= United States Senate Foreign Relations Subcommittee on Near East, South Asia, Central Asia, and Counterterrorism =

The Senate Foreign Relations Subcommittee on Near East, South Asia, Central Asia, and Counterterrorism is one of seven subcommittees of the Senate Foreign Relations Committee.

==Jurisdiction==
This subcommittee deals with all matters concerning U.S. relations with the countries of the Middle East, North Africa, South Asia, and Central Asia, as well as regional intergovernmental organizations. This subcommittee's regional responsibilities include all matters within the geographic region, including matters relating to: (1) terrorism and non-proliferation; (2) crime and illicit narcotics; (3) U.S. foreign assistance programs; and (4) the promotion of U.S. trade and exports.

In addition, this subcommittee has global responsibility for counterterrorism matters.

_Requirement a_
Summarize the text on the Senate subcommittee in two sentences.

_Supplied material_
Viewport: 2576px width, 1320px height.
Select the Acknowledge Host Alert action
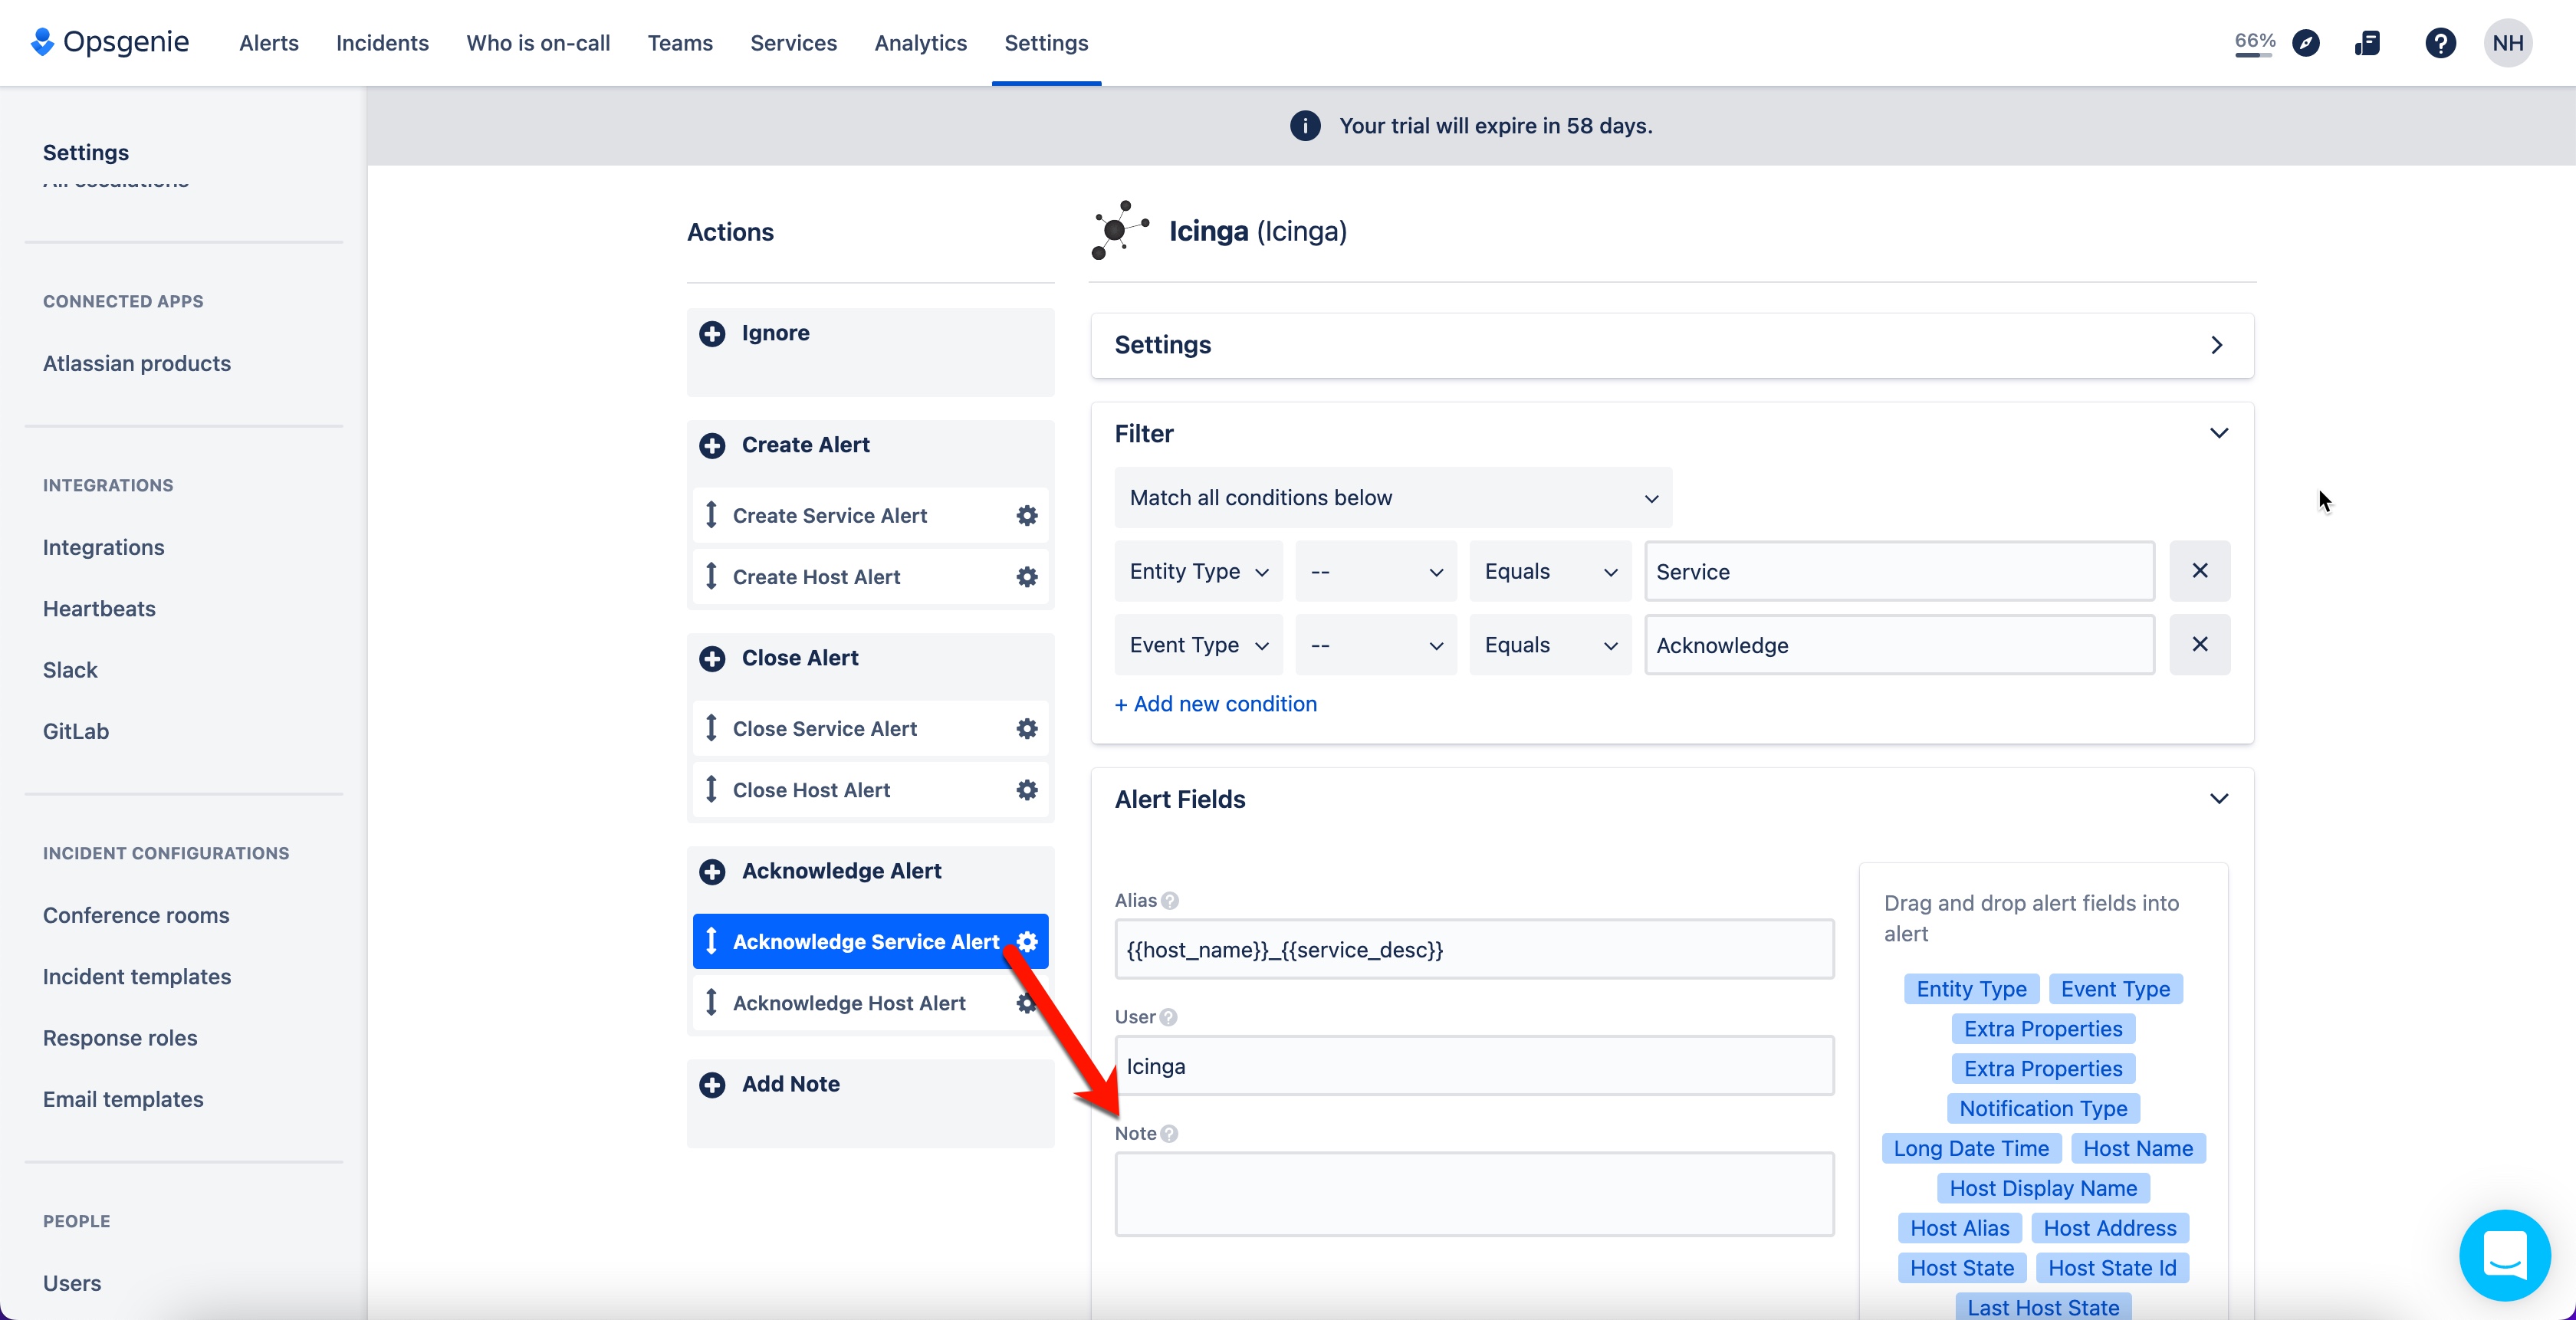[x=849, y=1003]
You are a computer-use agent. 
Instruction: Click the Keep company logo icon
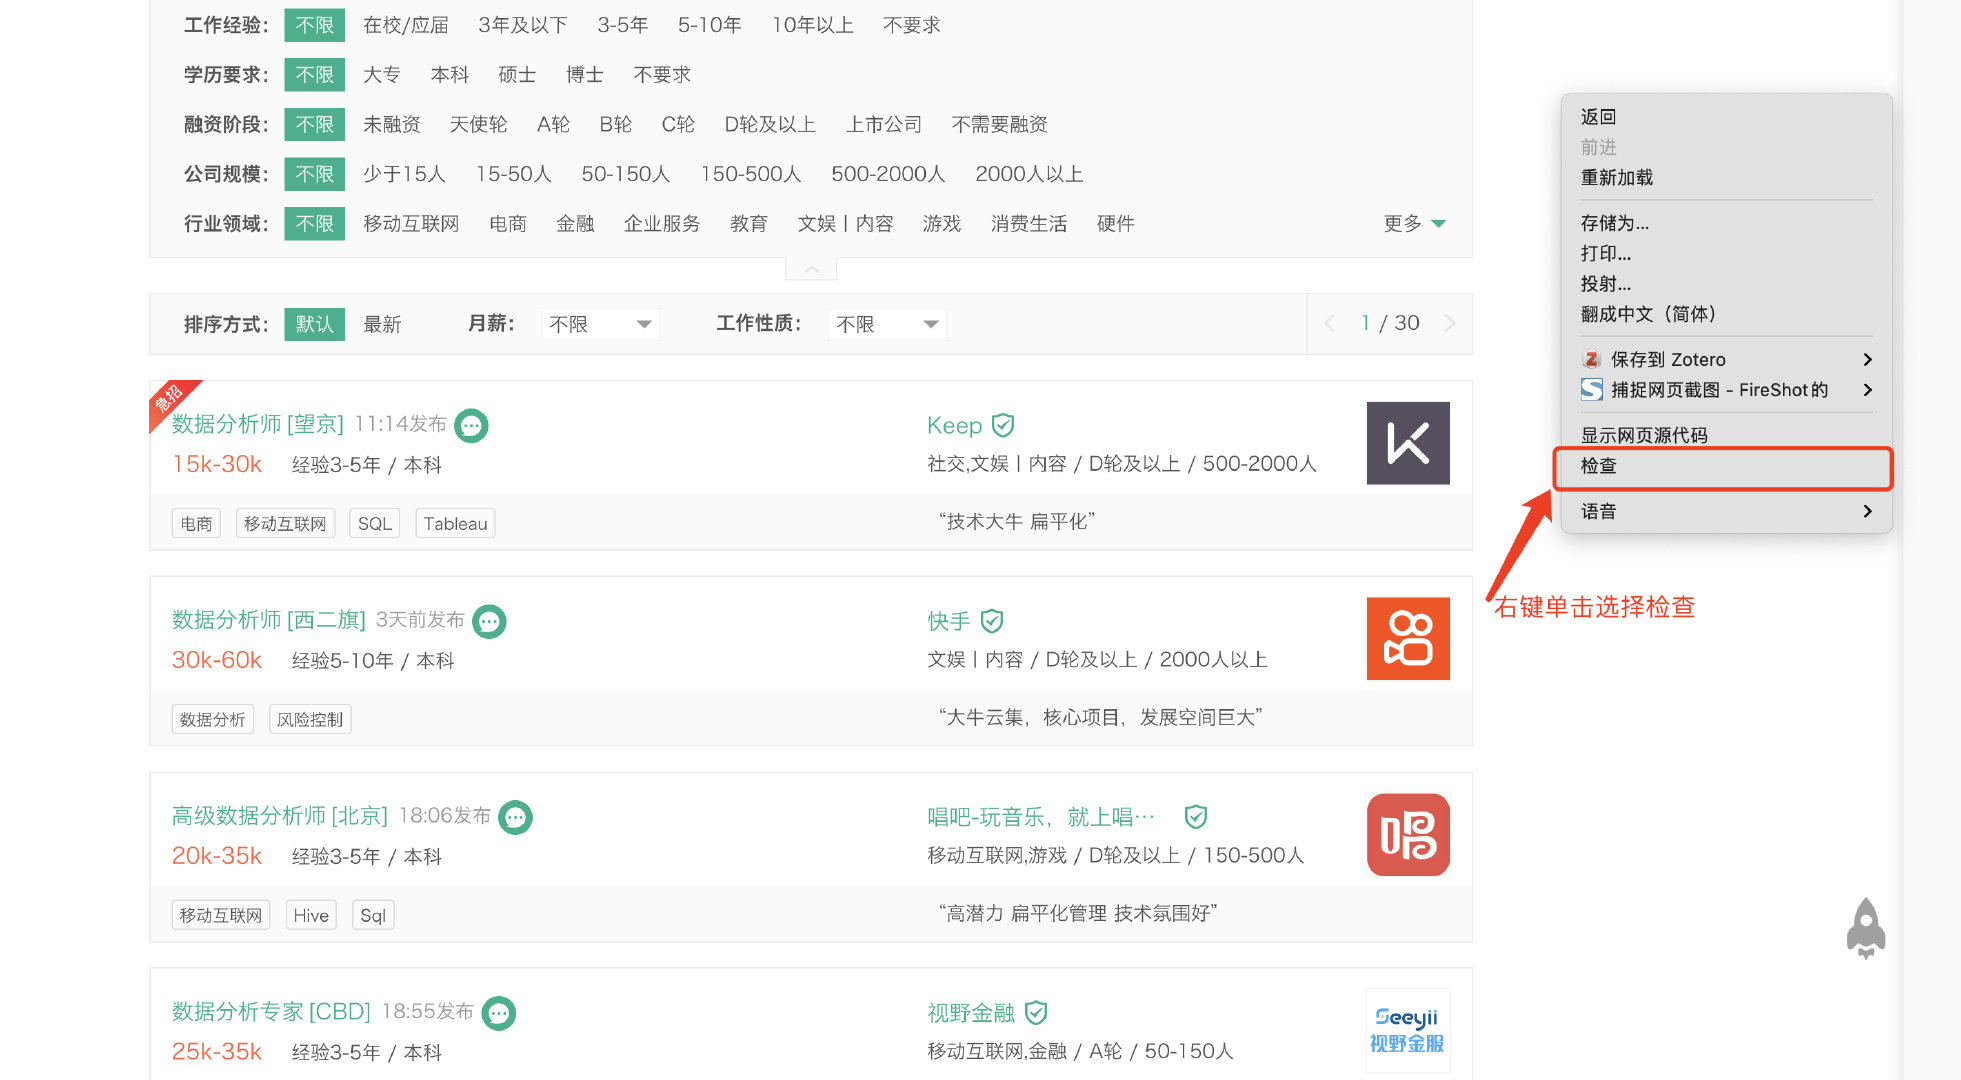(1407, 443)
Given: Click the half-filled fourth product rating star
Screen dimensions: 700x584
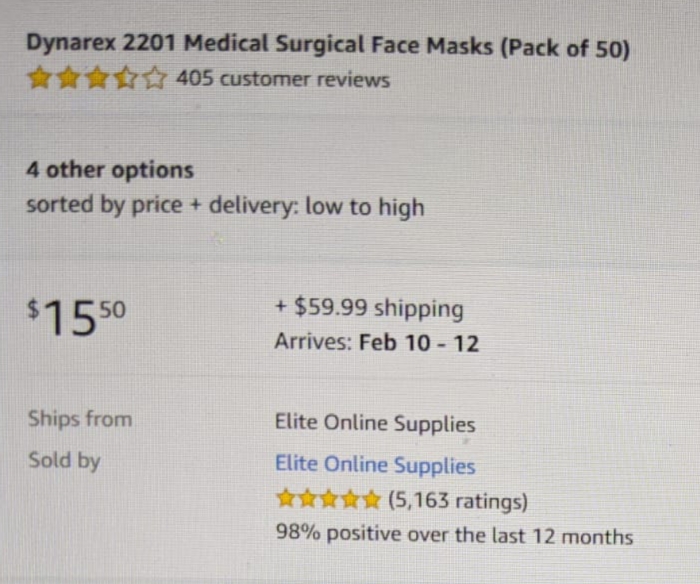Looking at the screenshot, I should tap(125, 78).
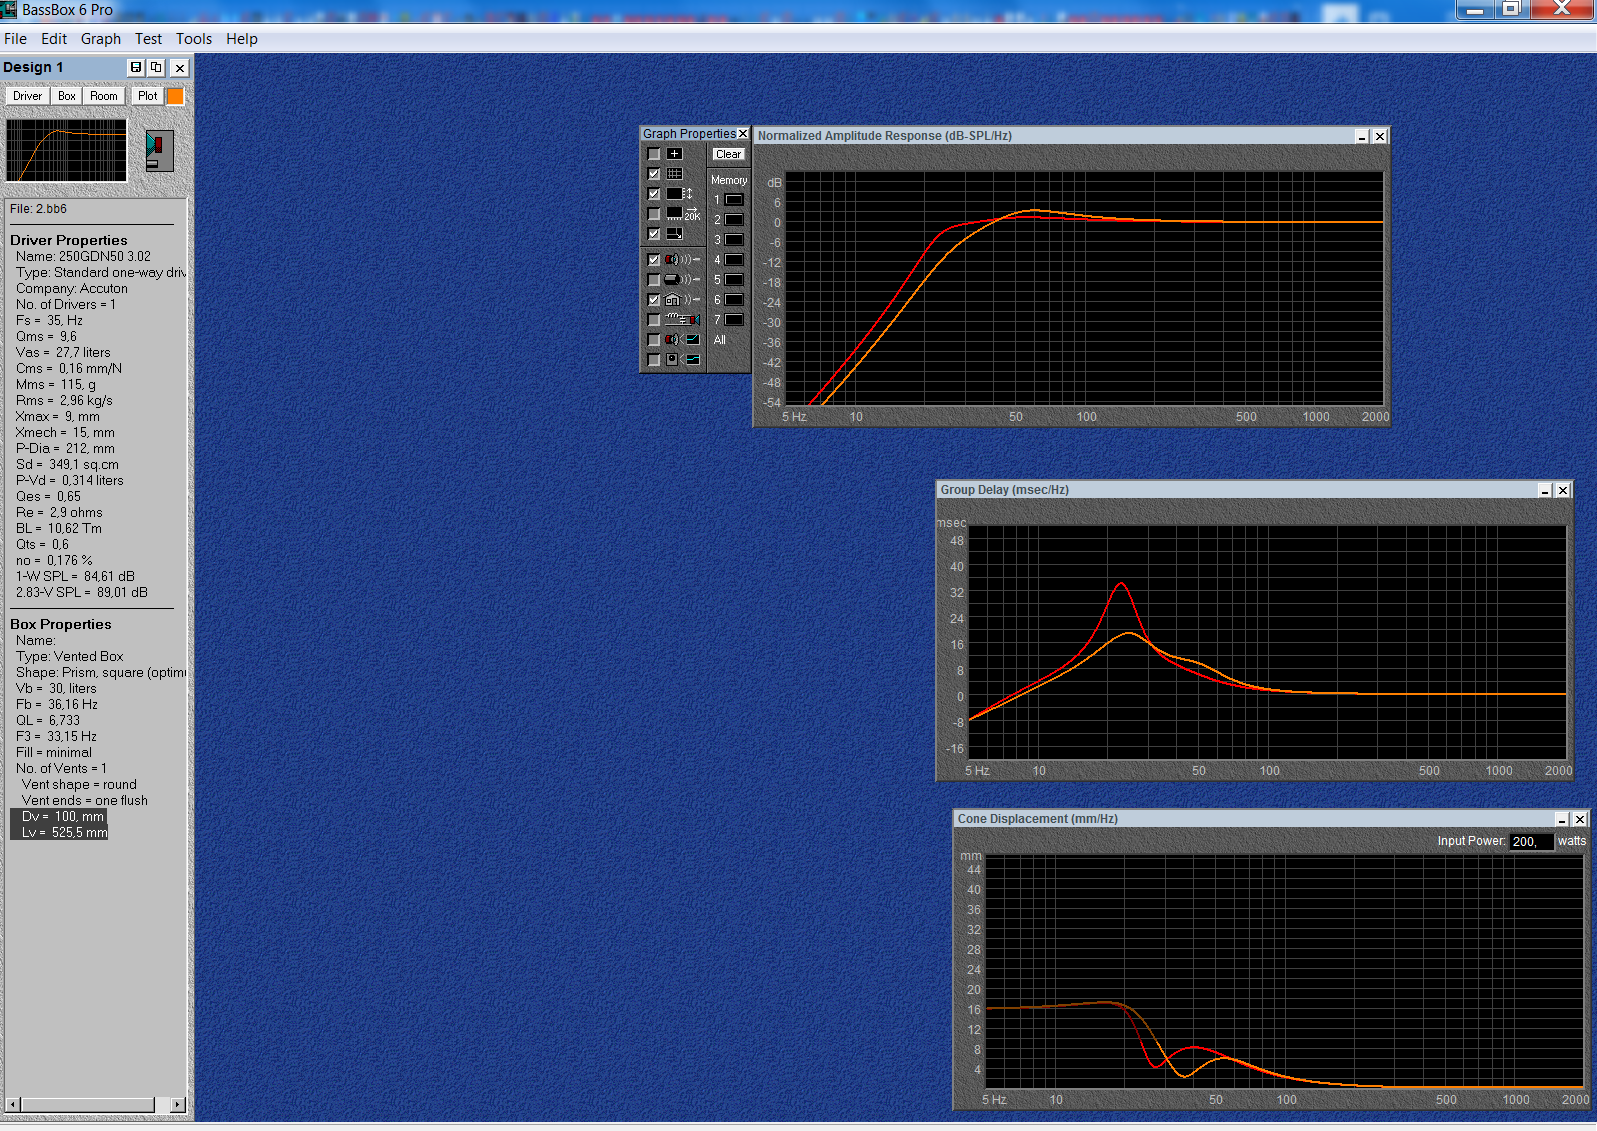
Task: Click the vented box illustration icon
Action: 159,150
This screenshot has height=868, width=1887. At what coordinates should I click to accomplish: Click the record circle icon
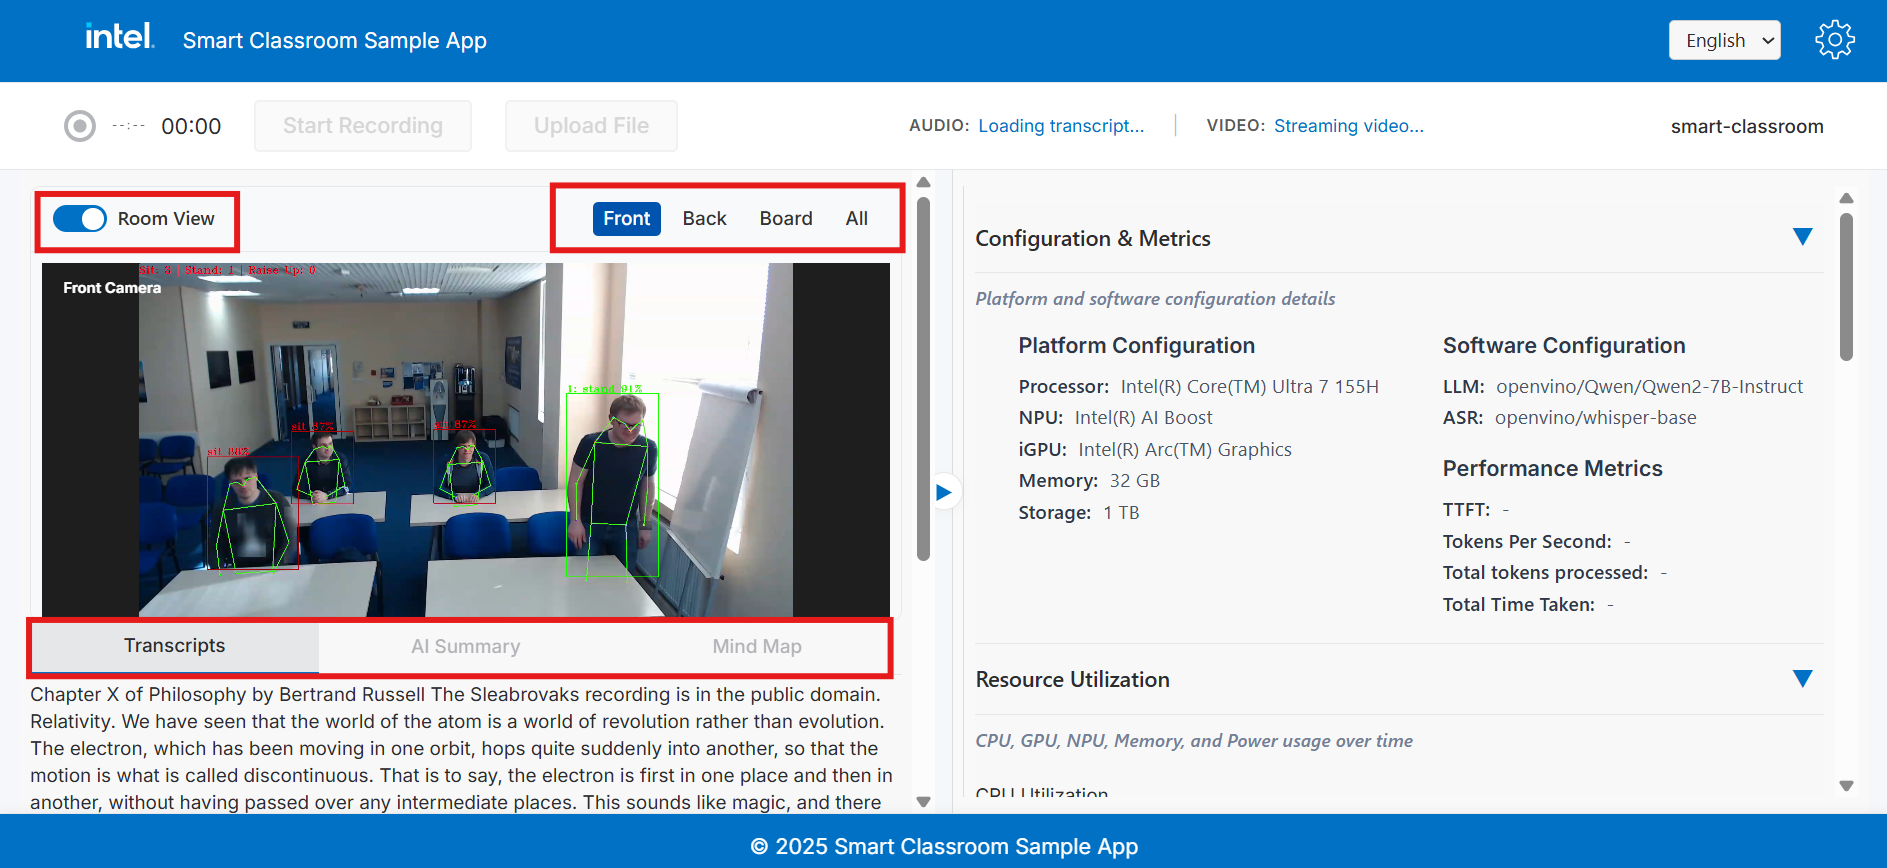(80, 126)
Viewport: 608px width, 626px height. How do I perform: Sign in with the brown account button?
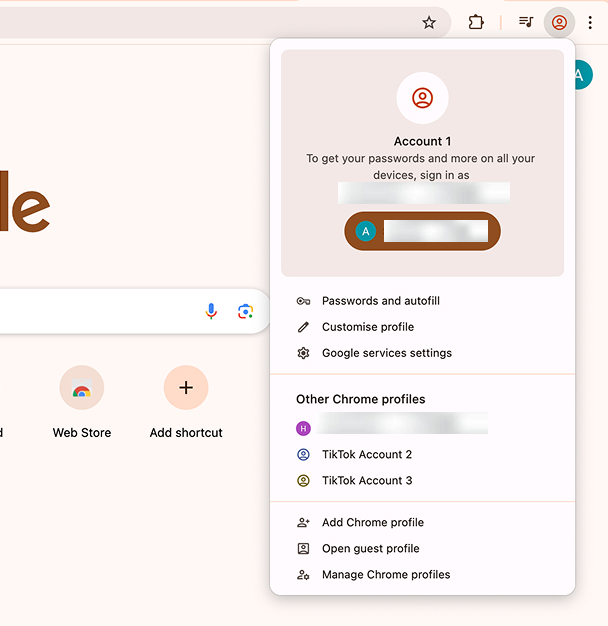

_Requirement b_
Pick out each line of the listing that contains the string "height", treating uppercase and lowercase as different.

_Expected output a_
The Senate Foreign Relations Subcommittee on Near East, South Asia, Central Asia, and Counterterrorism is one of seven subcommittees of the Senate Foreign Relations Committee. It handles all matters concerning U.S. relations with the countries of the Middle East, North Africa, South Asia, and Central Asia and with regional intergovernmental organizations, and it also has global responsibility for counterterrorism.

_Expected output b_
Viewport: 2576px width, 1320px height.
This screenshot has height=868, width=1887. At what coordinates should I click to accomplish: Click the record circle icon
Viewport: 608px width, 626px height. How do I perform: Sign in with the brown account button?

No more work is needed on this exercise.